THE TASK
Each line below has to be set down again exactly.

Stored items

____________

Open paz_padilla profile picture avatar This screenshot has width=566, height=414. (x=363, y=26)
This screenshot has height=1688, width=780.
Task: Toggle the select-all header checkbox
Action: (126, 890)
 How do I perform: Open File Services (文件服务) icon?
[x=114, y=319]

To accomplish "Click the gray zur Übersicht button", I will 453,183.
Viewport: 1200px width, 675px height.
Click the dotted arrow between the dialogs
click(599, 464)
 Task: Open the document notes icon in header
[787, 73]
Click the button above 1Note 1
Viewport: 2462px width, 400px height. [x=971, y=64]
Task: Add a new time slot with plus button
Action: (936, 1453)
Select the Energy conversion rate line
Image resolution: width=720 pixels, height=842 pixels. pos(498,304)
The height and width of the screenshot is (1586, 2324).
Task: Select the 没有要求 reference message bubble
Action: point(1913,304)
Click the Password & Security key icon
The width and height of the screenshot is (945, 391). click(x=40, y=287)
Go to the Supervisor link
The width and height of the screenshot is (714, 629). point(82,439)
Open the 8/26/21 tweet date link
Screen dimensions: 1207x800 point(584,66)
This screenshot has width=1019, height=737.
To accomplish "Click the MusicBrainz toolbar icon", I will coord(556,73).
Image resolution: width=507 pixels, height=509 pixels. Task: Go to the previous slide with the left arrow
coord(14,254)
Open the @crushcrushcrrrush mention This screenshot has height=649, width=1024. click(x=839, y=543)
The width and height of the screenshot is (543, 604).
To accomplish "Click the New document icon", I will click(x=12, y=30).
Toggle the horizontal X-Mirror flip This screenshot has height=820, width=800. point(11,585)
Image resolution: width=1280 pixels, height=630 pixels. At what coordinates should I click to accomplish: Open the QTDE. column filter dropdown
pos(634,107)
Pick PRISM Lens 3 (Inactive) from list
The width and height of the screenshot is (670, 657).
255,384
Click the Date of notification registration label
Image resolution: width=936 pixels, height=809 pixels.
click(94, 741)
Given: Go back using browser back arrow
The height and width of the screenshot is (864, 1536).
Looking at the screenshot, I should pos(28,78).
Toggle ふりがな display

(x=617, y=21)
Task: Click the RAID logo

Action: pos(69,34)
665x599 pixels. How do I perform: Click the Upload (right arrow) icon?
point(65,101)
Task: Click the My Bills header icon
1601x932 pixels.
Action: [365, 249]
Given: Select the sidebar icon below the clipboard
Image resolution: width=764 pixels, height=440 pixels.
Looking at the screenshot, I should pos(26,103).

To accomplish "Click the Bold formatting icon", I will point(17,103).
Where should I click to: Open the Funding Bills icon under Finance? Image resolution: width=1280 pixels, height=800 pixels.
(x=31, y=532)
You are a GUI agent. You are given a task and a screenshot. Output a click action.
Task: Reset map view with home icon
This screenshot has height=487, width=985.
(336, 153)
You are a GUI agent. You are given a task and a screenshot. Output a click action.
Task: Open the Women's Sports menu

____________

WRITTEN SOLUTION
Open paz_padilla profile picture avatar This screenshot has width=566, height=414. (x=363, y=26)
This screenshot has height=1688, width=780.
Task: Toggle the select-all header checkbox
Action: (126, 890)
 How do I perform: Open File Services (文件服务) icon?
[x=114, y=319]

To accomplish "Click the gray zur Übersicht button", I will 453,183.
Viewport: 1200px width, 675px height.
Click the dotted arrow between the dialogs
click(599, 464)
 Task: Open the document notes icon in header
[787, 73]
Click the button above 1Note 1
Viewport: 2462px width, 400px height. [x=971, y=64]
Task: Add a new time slot with plus button
Action: (936, 1453)
Select the Energy conversion rate line
Image resolution: width=720 pixels, height=842 pixels. pos(498,304)
The height and width of the screenshot is (1586, 2324).
Task: Select the 没有要求 reference message bubble
Action: point(1913,304)
Click the Password & Security key icon
The width and height of the screenshot is (945, 391). click(x=40, y=287)
Go to the Supervisor link
The width and height of the screenshot is (714, 629). point(82,439)
Open the 8/26/21 tweet date link
Screen dimensions: 1207x800 point(584,66)
This screenshot has width=1019, height=737.
To accomplish "Click the MusicBrainz toolbar icon", I will coord(556,73).
Image resolution: width=507 pixels, height=509 pixels. Task: Go to the previous slide with the left arrow
coord(14,254)
Open the @crushcrushcrrrush mention This screenshot has height=649, width=1024. click(x=839, y=543)
The width and height of the screenshot is (543, 604).
To accomplish "Click the New document icon", I will click(x=12, y=30).
Toggle the horizontal X-Mirror flip This screenshot has height=820, width=800. point(11,585)
Image resolution: width=1280 pixels, height=630 pixels. At what coordinates should I click to accomplish: Open the QTDE. column filter dropdown
pos(634,107)
Pick PRISM Lens 3 (Inactive) from list
The width and height of the screenshot is (670, 657).
255,384
Click the Date of notification registration label
Image resolution: width=936 pixels, height=809 pixels.
click(94, 741)
Given: Go back using browser back arrow
The height and width of the screenshot is (864, 1536).
Looking at the screenshot, I should pos(28,78).
Toggle ふりがな display

(x=617, y=21)
Task: Click the RAID logo

Action: pos(69,34)
665x599 pixels. How do I perform: Click the Upload (right arrow) icon?
point(65,101)
Task: Click the My Bills header icon
1601x932 pixels.
Action: [365, 249]
Given: Select the sidebar icon below the clipboard
Image resolution: width=764 pixels, height=440 pixels.
Looking at the screenshot, I should pos(26,103).

To accomplish "Click the Bold formatting icon", I will point(17,103).
Where should I click to: Open the Funding Bills icon under Finance? Image resolution: width=1280 pixels, height=800 pixels.
(x=31, y=532)
You are a GUI agent. You are given a task and a screenshot. Output a click action.
Task: Reset map view with home icon
This screenshot has height=487, width=985.
(336, 153)
You are a GUI agent. You are given a task and a screenshot. Output a click action.
Task: Open the Women's Sports menu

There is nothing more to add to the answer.